One obvious, terrifying use case is super soldiers.
Few things would confer more of a tactical advantage than the capacity to communicate with your squad and coordinate your collective actions without uttering a single word.
If you’re a world leader and you know the tech is possible, are you really going stand idle while rival nations and rich terrorist organizations develop military-grade telepathy?
You tell me.
The more optimistic guess is that it will start with people suffering debilitating conditions. Are you callous enough to tell the family of someone who is in a “locked-in” state — conscious, but unable to move or speak — that “Yes, we’re going to keep your loved one alive until their body dies, but no, you’ll never be able to communicate with them again?”
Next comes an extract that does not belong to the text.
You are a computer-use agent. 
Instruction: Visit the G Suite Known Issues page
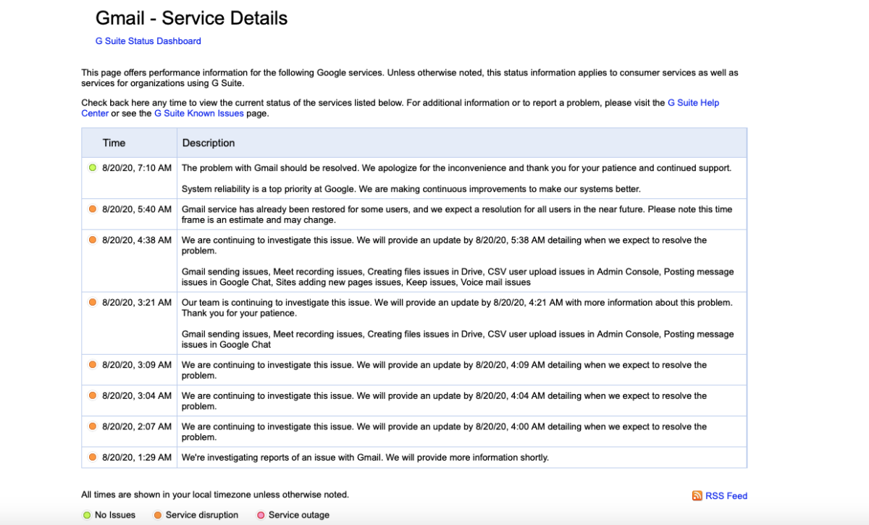pos(198,114)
And if the technology requires drilling a small hole into their skulls and implanting some fancy tech into the tissue of their brains without their consent? Yikes. It gets murky fast.
But it’s hard to see what — short of the downfall of human civilization — would stop the evolution of digital telepathy from eventually happening. There are just too many structural forces that are larger than any of us pushing it forward*.
When the time comes for the human species to evolve, it will look to us like we are in control…that by manipulating our own DNA or implanting computers into our bodies, we have somehow seized the reins of the process and become gods.
But this appearance will only be a ruse.
Evolution — whether it is truly a blind, purposeless watchmaker or not — has been around for a while. It is older, more powerful, and more subtle than we could ever be.
It will continue doing what it does, driving complexity and consciousness higher, allowing us to think we are playing it when really, it is us getting played.